WHAT IS NEEDED:
Could you write out the records below exactly, without omitting a line?

PROVIDED ENTRIES:
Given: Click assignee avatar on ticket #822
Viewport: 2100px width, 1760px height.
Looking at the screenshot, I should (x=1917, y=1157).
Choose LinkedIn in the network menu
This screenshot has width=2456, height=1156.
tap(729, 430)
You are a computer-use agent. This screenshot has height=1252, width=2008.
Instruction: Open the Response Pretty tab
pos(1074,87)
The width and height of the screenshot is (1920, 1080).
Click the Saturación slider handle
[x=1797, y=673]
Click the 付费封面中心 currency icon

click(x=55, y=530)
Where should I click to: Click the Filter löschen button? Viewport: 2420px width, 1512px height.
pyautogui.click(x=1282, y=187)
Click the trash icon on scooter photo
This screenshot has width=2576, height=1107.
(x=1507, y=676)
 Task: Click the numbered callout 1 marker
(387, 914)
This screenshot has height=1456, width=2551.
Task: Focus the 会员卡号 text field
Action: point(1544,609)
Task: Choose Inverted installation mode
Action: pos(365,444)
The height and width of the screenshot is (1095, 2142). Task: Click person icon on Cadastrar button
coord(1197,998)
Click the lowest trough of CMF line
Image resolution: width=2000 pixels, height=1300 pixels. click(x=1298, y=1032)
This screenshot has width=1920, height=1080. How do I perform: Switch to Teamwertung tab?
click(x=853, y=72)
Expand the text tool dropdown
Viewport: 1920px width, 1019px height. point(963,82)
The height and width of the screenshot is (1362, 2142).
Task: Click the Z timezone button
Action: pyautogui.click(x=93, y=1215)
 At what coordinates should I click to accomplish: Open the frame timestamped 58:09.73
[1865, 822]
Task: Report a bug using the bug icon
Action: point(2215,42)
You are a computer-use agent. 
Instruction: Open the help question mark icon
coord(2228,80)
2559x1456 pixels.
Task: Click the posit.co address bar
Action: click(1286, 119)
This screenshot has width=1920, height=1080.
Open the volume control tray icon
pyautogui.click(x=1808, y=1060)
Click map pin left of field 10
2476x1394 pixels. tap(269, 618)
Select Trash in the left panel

RESPONSE TO THIS EXERCISE:
Given: Click assignee avatar on ticket #822
Viewport: 2100px width, 1760px height.
Looking at the screenshot, I should (x=1917, y=1157).
Choose LinkedIn in the network menu
This screenshot has width=2456, height=1156.
tap(729, 430)
You are a computer-use agent. This screenshot has height=1252, width=2008.
Instruction: Open the Response Pretty tab
pos(1074,87)
The width and height of the screenshot is (1920, 1080).
Click the Saturación slider handle
[x=1797, y=673]
Click the 付费封面中心 currency icon

click(x=55, y=530)
Where should I click to: Click the Filter löschen button? Viewport: 2420px width, 1512px height.
pyautogui.click(x=1282, y=187)
Click the trash icon on scooter photo
This screenshot has width=2576, height=1107.
(x=1507, y=676)
 Task: Click the numbered callout 1 marker
(387, 914)
This screenshot has height=1456, width=2551.
Task: Focus the 会员卡号 text field
Action: point(1544,609)
Task: Choose Inverted installation mode
Action: pos(365,444)
The height and width of the screenshot is (1095, 2142). Task: Click person icon on Cadastrar button
coord(1197,998)
Click the lowest trough of CMF line
Image resolution: width=2000 pixels, height=1300 pixels. click(x=1298, y=1032)
This screenshot has width=1920, height=1080. How do I perform: Switch to Teamwertung tab?
click(x=853, y=72)
Expand the text tool dropdown
Viewport: 1920px width, 1019px height. point(963,82)
The height and width of the screenshot is (1362, 2142).
Task: Click the Z timezone button
Action: pyautogui.click(x=93, y=1215)
 At what coordinates should I click to accomplish: Open the frame timestamped 58:09.73
[1865, 822]
Task: Report a bug using the bug icon
Action: point(2215,42)
You are a computer-use agent. 
Instruction: Open the help question mark icon
coord(2228,80)
2559x1456 pixels.
Task: Click the posit.co address bar
Action: click(1286, 119)
This screenshot has width=1920, height=1080.
Open the volume control tray icon
pyautogui.click(x=1808, y=1060)
Click map pin left of field 10
2476x1394 pixels. tap(269, 618)
Select Trash in the left panel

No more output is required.